第8話 夜の迷宮に消えた船

 火星駐屯地所属の輸送艦アルゴノートの狭い兵員輸送室には、同じ顔をした少女がずらりと並んで座っていた。そこに交ざるようにして座ったライナスは、落ち着かなさげにその巨躯を縮めてもじもじとしている。


「プライマリ・スクールの修学旅行にでもぶち込まれた気分だぜ……」

「しっかりしてくださいよ。救助隊レスキューがいないなんてあり得ん、って言いだしたのはライナスでしょ」

「そうだけどよぉ……」


 彼らを乗せたアルゴノートは現在、ノクティス迷宮に向けて進行中である。

 火星の赤道付近にはマリネリス渓谷と呼ばれる長大な谷が存在し、その底には豊富な水資源が眠っている。人類はそこから水資源を採掘することで火星への進出を果たした。そのマリネリス渓谷の端であり、火星都市エリュシオンを擁したタルシス台地の西側には、ノクティス、つまり夜の迷宮と名付けられた更に深い谷が存在する。
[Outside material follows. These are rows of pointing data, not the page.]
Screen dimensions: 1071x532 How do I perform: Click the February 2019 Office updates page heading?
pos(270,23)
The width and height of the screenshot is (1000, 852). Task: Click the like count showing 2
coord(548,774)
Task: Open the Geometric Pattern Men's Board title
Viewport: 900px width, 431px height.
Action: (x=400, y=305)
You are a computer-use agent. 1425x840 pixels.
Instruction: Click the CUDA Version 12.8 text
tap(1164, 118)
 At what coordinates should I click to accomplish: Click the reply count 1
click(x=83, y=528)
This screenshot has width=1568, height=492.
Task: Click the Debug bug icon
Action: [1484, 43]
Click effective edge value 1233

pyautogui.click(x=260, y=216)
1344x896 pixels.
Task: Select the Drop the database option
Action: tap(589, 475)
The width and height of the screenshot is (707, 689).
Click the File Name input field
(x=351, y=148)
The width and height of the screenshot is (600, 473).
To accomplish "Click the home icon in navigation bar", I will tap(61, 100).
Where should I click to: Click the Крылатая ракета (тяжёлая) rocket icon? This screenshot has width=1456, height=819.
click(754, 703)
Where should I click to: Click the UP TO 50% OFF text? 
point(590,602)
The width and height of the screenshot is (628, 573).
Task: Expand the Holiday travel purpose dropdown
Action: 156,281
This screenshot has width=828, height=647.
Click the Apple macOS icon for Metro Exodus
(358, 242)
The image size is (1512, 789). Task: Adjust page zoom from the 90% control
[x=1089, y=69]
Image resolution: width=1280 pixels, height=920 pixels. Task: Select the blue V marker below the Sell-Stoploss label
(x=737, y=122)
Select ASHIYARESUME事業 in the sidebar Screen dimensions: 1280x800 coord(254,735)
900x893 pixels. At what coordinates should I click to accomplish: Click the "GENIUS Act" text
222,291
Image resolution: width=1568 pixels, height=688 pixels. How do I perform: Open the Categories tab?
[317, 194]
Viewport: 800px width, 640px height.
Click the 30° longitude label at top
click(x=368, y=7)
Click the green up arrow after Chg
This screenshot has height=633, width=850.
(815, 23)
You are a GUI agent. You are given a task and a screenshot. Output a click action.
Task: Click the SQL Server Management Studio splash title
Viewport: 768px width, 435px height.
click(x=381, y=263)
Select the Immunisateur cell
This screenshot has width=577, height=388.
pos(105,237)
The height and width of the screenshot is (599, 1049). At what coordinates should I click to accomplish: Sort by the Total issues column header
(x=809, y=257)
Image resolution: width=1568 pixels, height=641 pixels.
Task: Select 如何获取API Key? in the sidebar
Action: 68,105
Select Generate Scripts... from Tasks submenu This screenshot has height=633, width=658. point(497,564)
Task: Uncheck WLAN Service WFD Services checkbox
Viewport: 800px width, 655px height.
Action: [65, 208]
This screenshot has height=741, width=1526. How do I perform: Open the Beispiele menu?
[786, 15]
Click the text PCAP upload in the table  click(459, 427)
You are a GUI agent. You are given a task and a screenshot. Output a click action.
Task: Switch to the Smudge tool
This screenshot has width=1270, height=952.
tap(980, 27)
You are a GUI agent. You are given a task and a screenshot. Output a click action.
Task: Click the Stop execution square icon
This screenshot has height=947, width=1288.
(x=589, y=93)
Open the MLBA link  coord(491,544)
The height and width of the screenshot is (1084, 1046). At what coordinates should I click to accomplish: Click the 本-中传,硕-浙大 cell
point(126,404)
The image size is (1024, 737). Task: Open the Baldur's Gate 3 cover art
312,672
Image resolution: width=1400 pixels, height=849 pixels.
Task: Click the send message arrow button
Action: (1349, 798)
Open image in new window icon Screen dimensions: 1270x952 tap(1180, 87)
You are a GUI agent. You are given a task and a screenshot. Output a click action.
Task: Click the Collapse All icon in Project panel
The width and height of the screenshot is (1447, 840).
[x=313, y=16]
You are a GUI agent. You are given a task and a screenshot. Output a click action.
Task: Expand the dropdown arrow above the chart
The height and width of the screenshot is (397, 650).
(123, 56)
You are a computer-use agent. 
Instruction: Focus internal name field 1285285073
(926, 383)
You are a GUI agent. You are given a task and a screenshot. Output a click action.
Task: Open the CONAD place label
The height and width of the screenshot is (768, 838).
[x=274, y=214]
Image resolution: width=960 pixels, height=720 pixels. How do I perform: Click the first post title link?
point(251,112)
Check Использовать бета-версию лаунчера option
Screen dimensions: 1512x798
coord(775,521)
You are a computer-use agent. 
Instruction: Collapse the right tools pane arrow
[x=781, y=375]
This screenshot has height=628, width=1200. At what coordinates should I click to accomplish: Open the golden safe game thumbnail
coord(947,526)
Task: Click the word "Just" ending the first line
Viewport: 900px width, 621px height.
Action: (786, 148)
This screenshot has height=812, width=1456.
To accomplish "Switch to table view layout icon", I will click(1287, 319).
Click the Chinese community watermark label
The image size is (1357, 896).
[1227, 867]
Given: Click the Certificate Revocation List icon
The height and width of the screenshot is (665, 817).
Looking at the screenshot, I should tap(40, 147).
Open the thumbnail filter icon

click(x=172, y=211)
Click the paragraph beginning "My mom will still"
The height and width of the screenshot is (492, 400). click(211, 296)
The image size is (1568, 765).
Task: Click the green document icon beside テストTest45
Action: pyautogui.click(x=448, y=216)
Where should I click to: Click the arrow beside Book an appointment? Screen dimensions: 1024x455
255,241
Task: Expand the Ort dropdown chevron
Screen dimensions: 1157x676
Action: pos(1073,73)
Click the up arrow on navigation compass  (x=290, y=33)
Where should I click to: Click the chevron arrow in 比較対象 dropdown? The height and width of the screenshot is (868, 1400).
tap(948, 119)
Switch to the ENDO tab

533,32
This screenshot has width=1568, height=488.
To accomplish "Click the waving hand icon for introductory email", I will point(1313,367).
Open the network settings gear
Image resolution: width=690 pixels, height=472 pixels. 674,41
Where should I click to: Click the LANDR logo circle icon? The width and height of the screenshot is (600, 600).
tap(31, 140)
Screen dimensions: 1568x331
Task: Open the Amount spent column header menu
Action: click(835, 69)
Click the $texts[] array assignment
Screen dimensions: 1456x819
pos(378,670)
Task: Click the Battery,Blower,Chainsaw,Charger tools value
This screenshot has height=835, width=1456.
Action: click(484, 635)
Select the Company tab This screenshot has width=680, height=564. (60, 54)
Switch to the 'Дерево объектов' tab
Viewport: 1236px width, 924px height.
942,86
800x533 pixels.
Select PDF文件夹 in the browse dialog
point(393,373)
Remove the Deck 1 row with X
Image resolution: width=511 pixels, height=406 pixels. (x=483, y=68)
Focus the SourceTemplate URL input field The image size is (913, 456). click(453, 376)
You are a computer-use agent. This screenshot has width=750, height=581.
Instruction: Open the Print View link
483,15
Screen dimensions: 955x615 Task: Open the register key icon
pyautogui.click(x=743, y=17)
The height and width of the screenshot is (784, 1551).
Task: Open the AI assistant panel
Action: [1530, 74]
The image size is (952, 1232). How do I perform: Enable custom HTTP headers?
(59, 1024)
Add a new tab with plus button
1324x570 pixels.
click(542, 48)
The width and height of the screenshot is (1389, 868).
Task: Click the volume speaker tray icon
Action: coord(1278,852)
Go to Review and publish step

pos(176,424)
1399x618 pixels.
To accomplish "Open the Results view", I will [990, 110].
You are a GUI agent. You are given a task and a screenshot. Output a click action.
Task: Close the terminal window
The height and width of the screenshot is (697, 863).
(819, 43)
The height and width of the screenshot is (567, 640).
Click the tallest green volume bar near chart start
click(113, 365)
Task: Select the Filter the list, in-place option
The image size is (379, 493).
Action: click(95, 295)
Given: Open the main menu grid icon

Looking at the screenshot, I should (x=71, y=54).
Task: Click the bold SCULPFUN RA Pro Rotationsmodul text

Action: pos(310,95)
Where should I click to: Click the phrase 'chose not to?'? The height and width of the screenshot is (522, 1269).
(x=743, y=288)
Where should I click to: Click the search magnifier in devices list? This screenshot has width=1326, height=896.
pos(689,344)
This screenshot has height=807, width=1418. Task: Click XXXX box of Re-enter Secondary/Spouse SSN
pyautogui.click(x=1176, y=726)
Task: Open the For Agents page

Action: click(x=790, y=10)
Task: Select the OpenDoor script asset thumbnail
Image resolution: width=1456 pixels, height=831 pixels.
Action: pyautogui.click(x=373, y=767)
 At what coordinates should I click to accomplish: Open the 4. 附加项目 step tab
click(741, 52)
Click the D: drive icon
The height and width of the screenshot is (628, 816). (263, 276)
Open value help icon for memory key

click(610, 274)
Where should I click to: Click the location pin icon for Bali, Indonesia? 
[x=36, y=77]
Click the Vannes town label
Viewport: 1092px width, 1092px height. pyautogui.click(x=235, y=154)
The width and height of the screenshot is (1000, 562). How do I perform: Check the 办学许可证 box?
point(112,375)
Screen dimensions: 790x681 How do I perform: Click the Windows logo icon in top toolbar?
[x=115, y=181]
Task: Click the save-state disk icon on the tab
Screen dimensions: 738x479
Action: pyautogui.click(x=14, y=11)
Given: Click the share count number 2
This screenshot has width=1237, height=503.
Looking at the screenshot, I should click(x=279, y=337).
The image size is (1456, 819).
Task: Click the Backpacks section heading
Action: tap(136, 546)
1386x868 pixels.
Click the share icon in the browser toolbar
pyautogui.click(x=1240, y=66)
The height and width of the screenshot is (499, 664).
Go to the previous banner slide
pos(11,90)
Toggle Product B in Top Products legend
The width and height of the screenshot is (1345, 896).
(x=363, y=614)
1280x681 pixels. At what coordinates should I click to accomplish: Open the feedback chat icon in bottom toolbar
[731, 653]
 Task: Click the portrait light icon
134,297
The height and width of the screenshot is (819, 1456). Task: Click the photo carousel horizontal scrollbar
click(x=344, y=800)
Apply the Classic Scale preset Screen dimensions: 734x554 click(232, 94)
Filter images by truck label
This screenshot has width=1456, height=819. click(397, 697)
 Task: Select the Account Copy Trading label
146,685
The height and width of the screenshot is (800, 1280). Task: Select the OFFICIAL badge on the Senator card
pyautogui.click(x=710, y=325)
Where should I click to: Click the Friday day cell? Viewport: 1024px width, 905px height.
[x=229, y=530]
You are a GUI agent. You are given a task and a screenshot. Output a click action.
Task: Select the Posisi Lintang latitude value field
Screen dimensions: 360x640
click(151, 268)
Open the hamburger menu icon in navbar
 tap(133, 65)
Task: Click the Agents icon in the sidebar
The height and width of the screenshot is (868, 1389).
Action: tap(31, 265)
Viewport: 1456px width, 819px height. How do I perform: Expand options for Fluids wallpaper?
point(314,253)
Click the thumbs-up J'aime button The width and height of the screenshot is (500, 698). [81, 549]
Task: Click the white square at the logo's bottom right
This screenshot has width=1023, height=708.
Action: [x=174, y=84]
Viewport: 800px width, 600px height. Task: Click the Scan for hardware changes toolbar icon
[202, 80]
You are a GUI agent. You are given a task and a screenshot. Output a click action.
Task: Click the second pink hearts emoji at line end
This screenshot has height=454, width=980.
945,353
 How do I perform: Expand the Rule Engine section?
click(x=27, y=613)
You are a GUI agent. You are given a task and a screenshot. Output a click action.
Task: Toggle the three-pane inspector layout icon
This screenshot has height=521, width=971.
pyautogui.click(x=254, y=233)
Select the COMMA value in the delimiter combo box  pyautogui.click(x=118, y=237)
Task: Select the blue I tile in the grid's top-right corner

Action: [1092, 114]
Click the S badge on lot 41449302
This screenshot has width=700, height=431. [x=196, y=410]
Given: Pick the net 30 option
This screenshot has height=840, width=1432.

 ライナスは隣でバングルのホロモニタを表示しているケイの手元を覗き込んだ。


「随分ごちゃごちゃした地形だな」

「採掘プラントの復興か……」


 反対側からルイスもホロモニタを覗き込みながら顎を撫でる。ガタイのいい男二人に左右からぎゅうと挟み込まれたケイは、すごく嫌そうな顔をした。


「ちょっとお。二人とも、ご自分の手元で出してくださいよ!」

「「めんどい」」


 ケイは深い溜息を一つ落とすと、色々な事を諦めてホロモニタに視線を戻した。尺付きの地形データは、幅30km、深さ6kmに達する幾つもの谷が、約1200km(イタリア半島と同程度の長さ)に渡って交差しながら広がっている様子を映し出している。

 

『各自、データは確認しているか。これよりブリーフィングを始める』


 インカム越しに流れてきたシキシマの声に、男たちは若干居住まいを正した。


『現在ノクティス迷宮において、昨年の侵攻で被害を被った水資源の採掘プラントの復興作業が進められている。その復興作業員と資材を載せた輸送艦が、護衛機ともども行方不明になった。火星基地より捜索隊が組まれたが、そちらとの連絡も途絶えた状態だ』


 地形データにはマーカーが2つ点灯している。輸送艦隊と捜索隊の最終通信地点を示すその光点が、互いに離れた位置にあるのを見てケイは眉をひそめた。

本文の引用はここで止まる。